[Pixel coordinate grounding data]

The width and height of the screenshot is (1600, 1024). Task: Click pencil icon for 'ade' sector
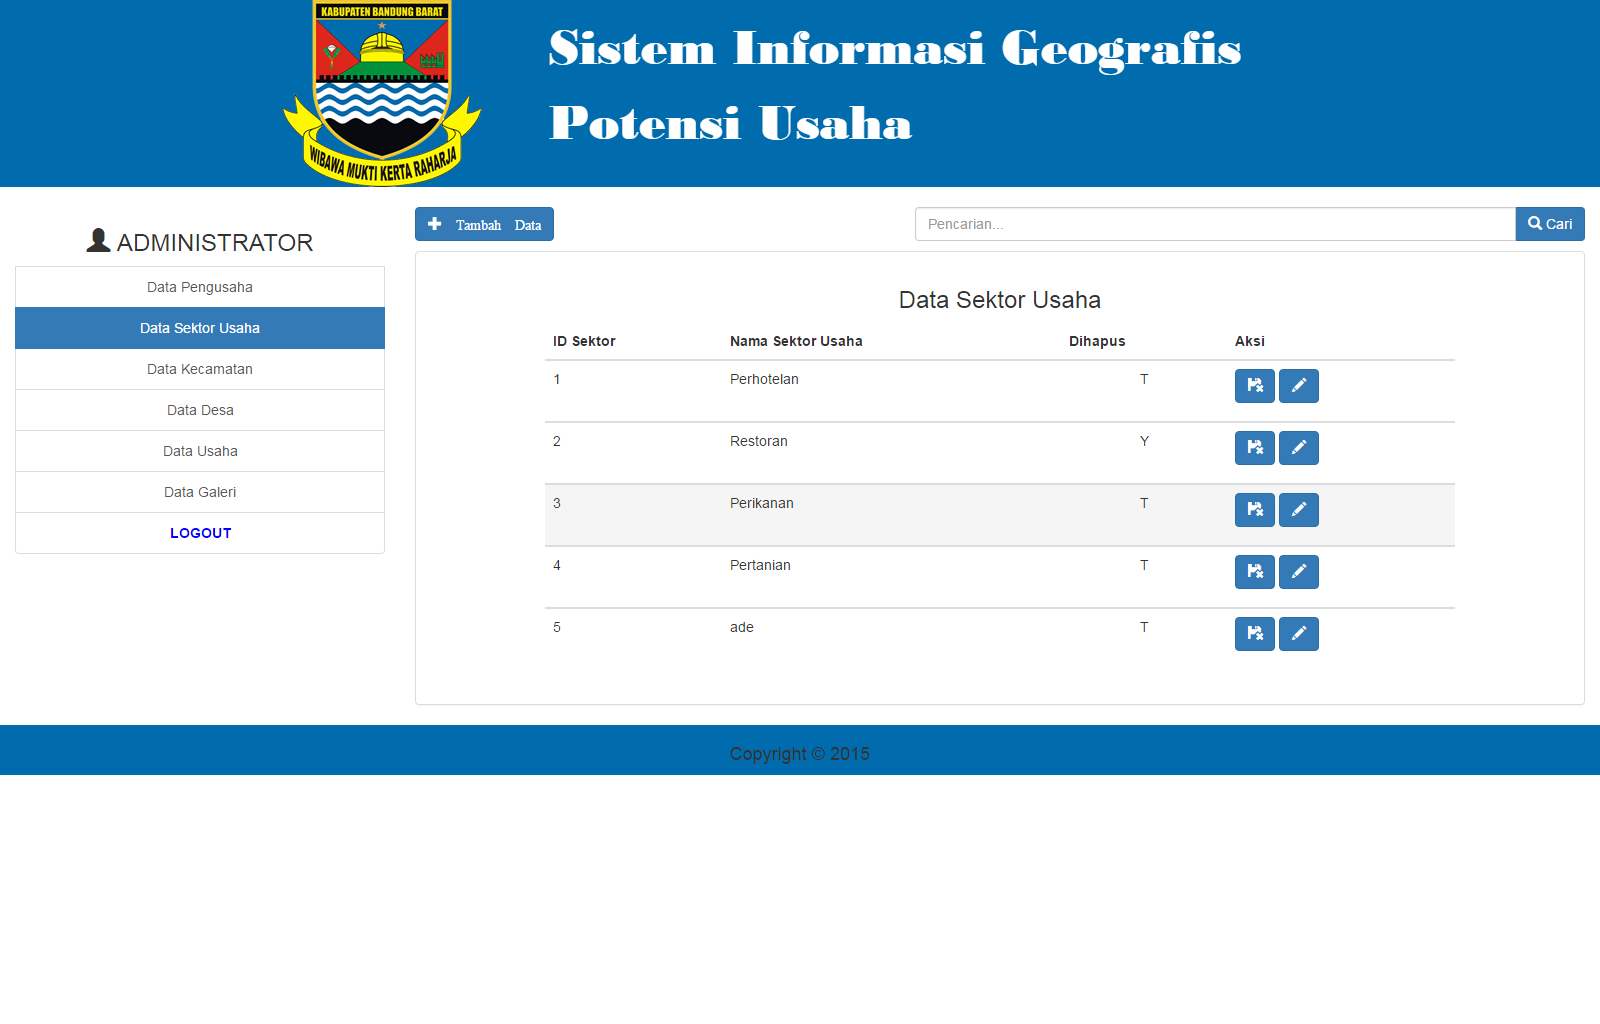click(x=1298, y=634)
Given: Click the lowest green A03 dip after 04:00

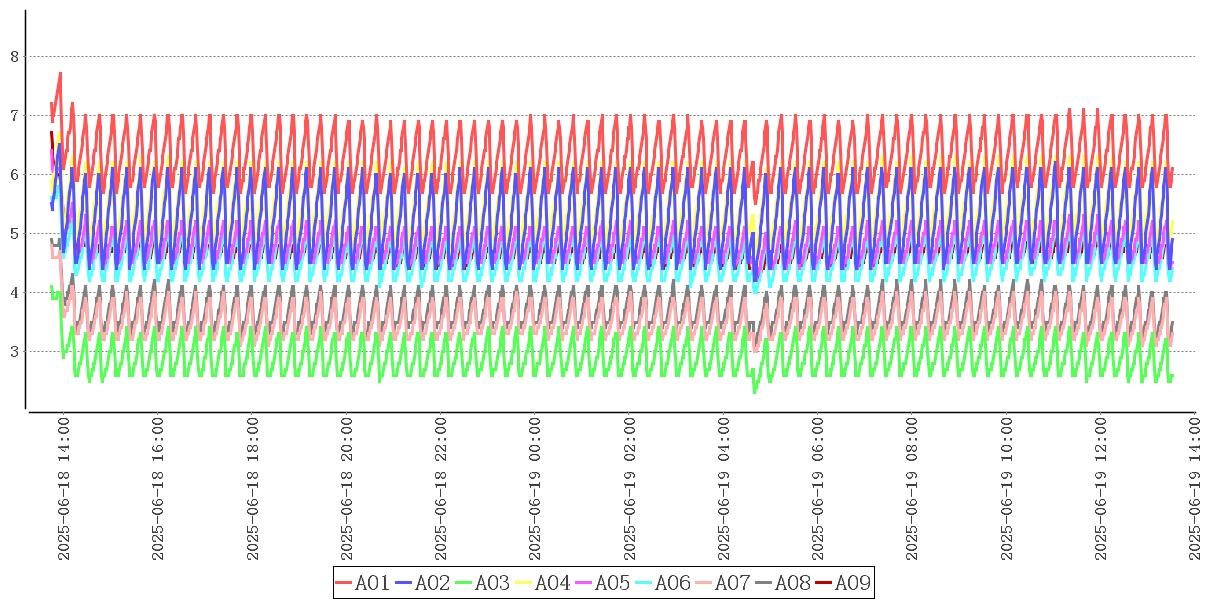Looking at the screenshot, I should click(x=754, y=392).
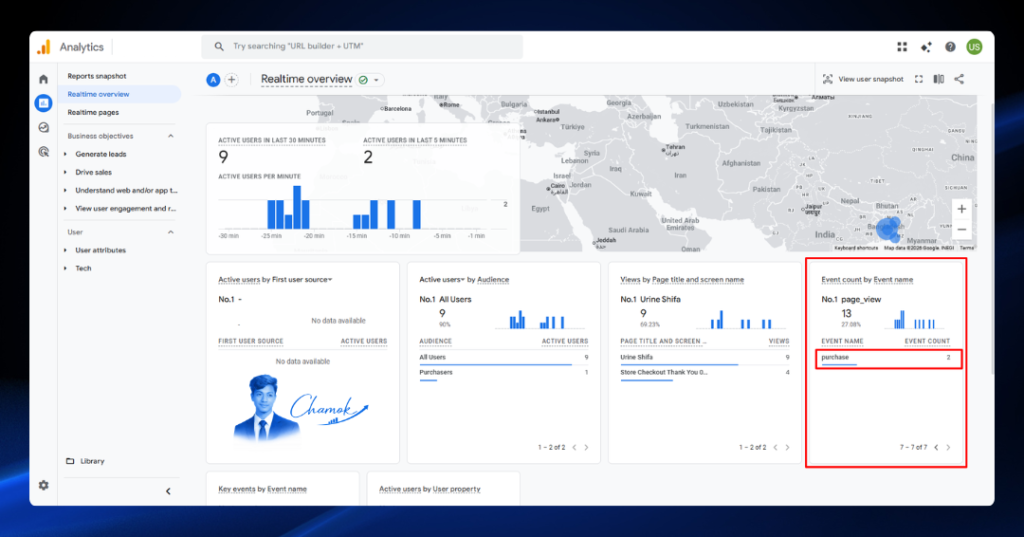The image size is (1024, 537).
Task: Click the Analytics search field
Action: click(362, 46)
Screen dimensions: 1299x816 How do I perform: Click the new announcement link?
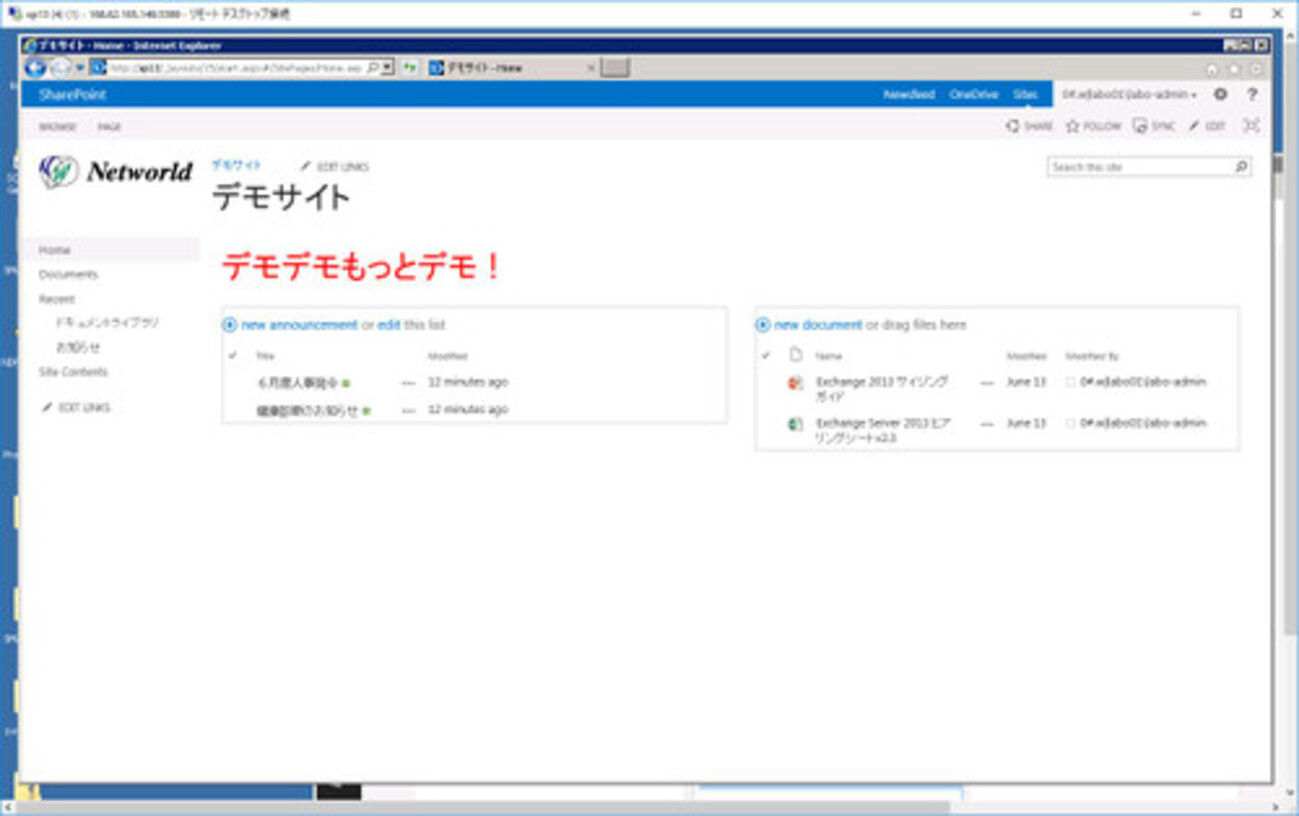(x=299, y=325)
...
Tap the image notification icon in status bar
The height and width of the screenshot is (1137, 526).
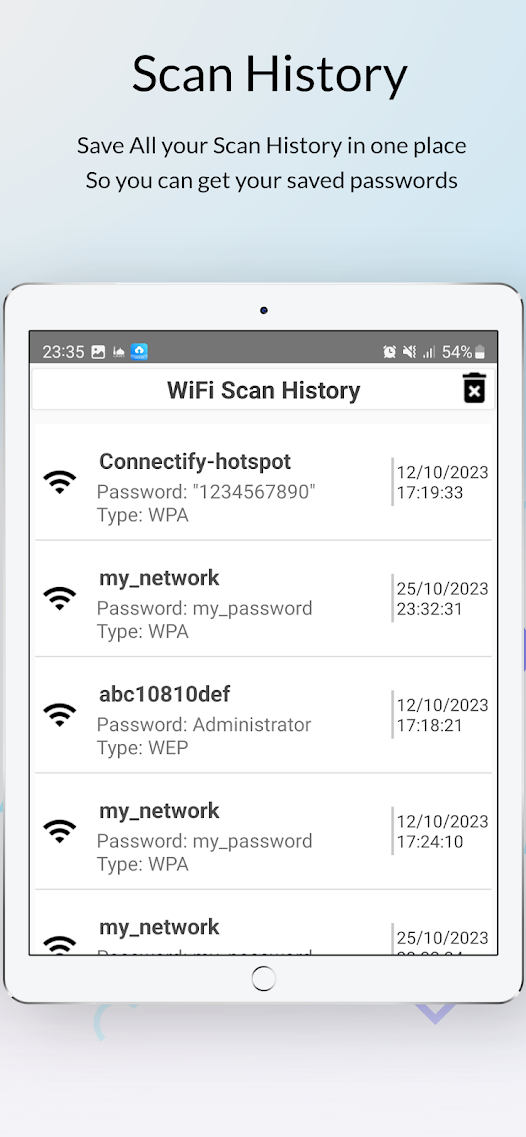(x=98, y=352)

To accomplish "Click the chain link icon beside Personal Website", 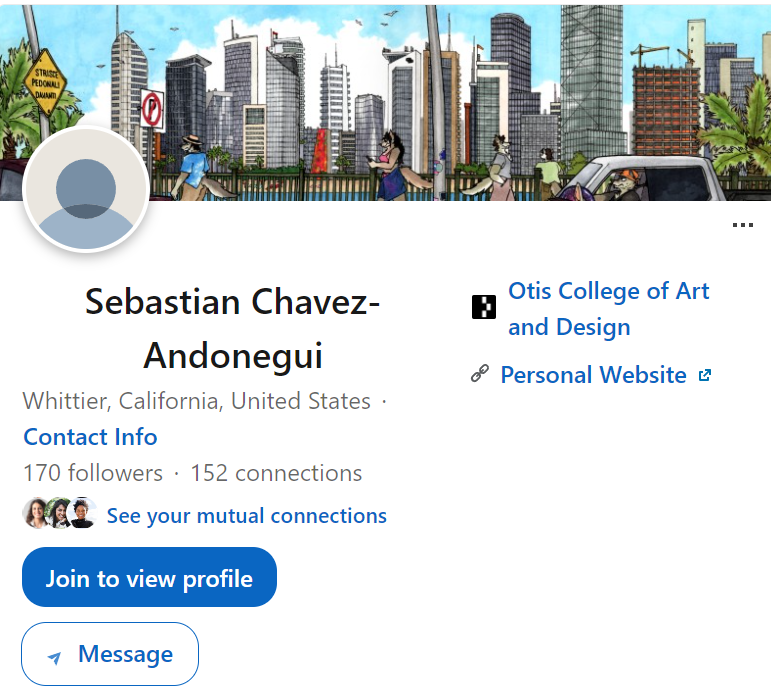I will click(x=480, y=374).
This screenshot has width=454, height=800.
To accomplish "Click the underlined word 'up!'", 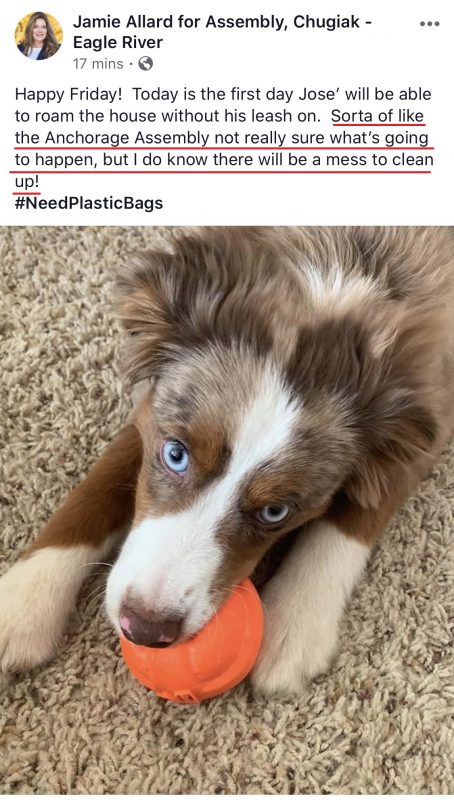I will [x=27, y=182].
...
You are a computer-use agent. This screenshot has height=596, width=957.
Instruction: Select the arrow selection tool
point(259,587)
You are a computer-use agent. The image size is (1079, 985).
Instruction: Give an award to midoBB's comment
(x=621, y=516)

» DESCRIPTION OF THE TASK
Among the entries, how many lines include the string "This"? Please reply with only the number.

» YOUR RESPONSE
2